Condo Owners May Lose Access To Key Information Under Amended Law
Should condominium owners have the right to know the names and contact information of their neighbors—other owners in the building or within the condo or homeowners association?
Effective January 1, 2018, the Illinois Property Act was amended to require exactly that. Under Public Act 100-0292, state law requires condominium boards to provide names and addresses of individual condo owners, along with email addresses and phone numbers. This private information is required to be provided only to owners in the building, not the general public.
Consumer advocates fought for the amendment so condo owners would have access to the information they need in order to communicate with their neighbors and provide the necessary checks and balances to their association boards, management companies, and the attorneys that serve them.
Apparently, powerful lobbyists for big condo association boards, management companies and condo lawyers were not happy with the change in the law and now are working to dismantle Public Act 100-0292.
State Sen. Kwame Raoul (D) recently introduced Senate Bill 572, which would give every owner the right to opt out of disclosure, and calls for a fine for any person who discloses the information in violation of the expressed wishes of the member. But what about an owner who utilizes public ownership records and distributes that same information? Can he or she also be subject to a fine for sharing publicly available names and mailing addresses?
“Senate Bill 572 aims to allow only condo board members to obtain condo-owner contact information,” said Mike Pietrzak of the Network of Association Homeowners and Advocates.
“If it passes, the common owner would have no easy way to contact fellow owners if there
is a problem with current condo board, the management company, the association’s attorney. Only board members would be able to freely send information to the owners,” noted Pietrzak.
On February 13th, an initial legislative hearing on SB-572, a 75 disgruntled Illinois condo owners and voters submitted witness slips to oppose the bill to amend the change in state law, noted Pietrzak. Only six witness slips were filed in favor of SB-572.
To make matters worse, Ald. Brian Hopkins (2nd) and Ald. Brendan Reilly (42nd) have introduced an ordinance in Chicago’s City Council to use the city’s Home Rule Authority to allow Windy City condo associations to opt out of the consumer-oriented state law provisions of Public Act 100-0292.
“The proposed ordinance would allow condo association boards to limit the release of owner’s names, addresses, email addresses, phone numbers and weighted votes in Chicago condo buildings,” Hopkins said. “It restores local condo board discretion and strengthens condo owner’s individual rights to privacy.”
The proposal has been referred to the Chicago City Council Committee on Housing and Real Estate for consideration.

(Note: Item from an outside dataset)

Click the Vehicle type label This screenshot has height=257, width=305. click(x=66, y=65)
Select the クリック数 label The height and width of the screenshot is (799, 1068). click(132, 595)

Why is there consumer resistance to SB-572 and the Hopkins-Reilly ordinance? According to Sara E. Benson, a Chicago Realtor, author, condo owner and consumer advocate, many condo boards, management companies and association attorneys do not want owners to be able to communicate with each other—particularly if their services are questionable.
“Service providers know their contracts come from the current board directors and they want to preserve the status quo. There is a lot of money in condo management and law—and the amount involved is staggering,” noted Benson, co-author with this writer of “Escaping Condo Jail,” a survival guide to condominium living.
“There are immense challenges associated with living under the rule of an association-governed community,” Benson said. “Keeping unit owner’s contact information ‘a secret’ is primarily the agenda of large property management companies, the law firms that serve associations, and a few select groups of board directors that fear transparency.”
In a letter to Ald. Hopkins, Benson compared a condo directory to a parent directory for a school, a college classmates list, or a church or temple directory for worshipers.
“Condo owners need to be able to contact fellow members in their association,” Benson wrote. “And, just like any of these other organization directories or lists, a condo owner can limit the information that gets published.” If a member does not want an email address or phone included, Benson said the owner simply needs to put in writing that they do not want that information used by the association.
Benson also noted that real property ownership is a matter of public record. However it may take hours of time to search assessor’s records and examine real estate tax bills of every owner in a condo building to contact owners, organize against and overthrow a dysfunctional bully board.